For genuine surprises, AWS Cost Anomaly Detection uses an ML model on your historical spend and alerts on statistically unusual jumps, far better than a static threshold that fires every time traffic doubles for a good reason.

Step three: connect cost to a unit of value

Absolute dollars lie. A bill that grows 20% while traffic grows 60% is a win. So I divide cost by a business unit, requests, active users, GB processed, to get unit economics:

Metric	Q1	Q2	Read
Total spend	$42k	$48k	Up 14%, looks bad
Requests (M)	180	260	Up 44%
$ / 1k req	$0.233	$0.185	Down 21%, actually efficient

This table is what turns a defensive budget meeting into a productive one. The total went up; the efficiency improved. Both facts are true and only the unit metric tells the real story.

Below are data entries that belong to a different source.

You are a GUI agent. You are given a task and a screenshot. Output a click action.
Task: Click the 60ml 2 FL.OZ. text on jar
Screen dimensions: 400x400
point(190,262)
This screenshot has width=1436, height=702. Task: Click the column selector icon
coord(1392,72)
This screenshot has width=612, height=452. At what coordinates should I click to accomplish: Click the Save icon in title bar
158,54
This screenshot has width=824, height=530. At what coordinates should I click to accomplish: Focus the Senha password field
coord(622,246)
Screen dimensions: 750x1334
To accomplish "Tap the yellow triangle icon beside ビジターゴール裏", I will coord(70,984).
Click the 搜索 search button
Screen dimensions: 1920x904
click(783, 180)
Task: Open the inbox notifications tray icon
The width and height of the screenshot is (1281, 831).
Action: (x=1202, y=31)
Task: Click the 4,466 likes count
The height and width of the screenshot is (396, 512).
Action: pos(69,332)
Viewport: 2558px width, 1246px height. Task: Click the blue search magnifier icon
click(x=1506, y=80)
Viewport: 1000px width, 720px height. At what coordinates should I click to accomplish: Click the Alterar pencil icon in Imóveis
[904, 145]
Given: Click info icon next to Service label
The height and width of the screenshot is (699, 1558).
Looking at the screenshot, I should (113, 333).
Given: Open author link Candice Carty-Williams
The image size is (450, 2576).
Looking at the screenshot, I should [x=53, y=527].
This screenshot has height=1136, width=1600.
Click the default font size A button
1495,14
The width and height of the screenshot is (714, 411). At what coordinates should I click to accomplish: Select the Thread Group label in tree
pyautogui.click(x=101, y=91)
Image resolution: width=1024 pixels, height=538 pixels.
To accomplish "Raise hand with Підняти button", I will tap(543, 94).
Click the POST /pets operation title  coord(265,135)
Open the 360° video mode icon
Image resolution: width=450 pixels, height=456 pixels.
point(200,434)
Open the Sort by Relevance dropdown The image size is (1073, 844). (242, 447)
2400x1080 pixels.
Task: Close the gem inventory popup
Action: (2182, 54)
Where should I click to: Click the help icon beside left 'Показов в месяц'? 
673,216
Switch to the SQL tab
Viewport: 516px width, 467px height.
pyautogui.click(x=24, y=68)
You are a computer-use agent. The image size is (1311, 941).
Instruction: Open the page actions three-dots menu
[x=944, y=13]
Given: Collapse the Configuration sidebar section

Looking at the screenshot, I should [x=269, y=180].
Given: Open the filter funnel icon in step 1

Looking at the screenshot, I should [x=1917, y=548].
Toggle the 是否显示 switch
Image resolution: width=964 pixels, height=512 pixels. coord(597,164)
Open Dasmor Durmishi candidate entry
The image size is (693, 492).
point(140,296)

Step four: make optimization part of the workflow

The classic FinOps loop is Inform → Optimize → Operate, and "Operate" is where most teams fail, they optimize once and let it rot. I bake it in:

Right-sizing reviews land as backlog tickets from Compute Optimizer recommendations, not heroics.
Commitment purchases (Savings Plans, Reserved capacity) are a quarterly ritual with an owner.
New services ship with a cost estimate in the design doc, the same way they ship a capacity plan.
Dev/staging environments auto-stop overnight, a Lambda on an EventBridge schedule routinely cuts non-prod spend 60-70%.

Takeaways

Treat cost as an SLI engineers see continuously, not a monthly finance report they react to.
Tagging discipline is the prerequisite, without allocation, no FinOps conversation goes anywhere.
Track unit economics ($/request, $/user), not just absolute dollars; growth and efficiency are different stories.
Bake the Inform-Optimize-Operate loop into normal engineering workflow so savings don't decay.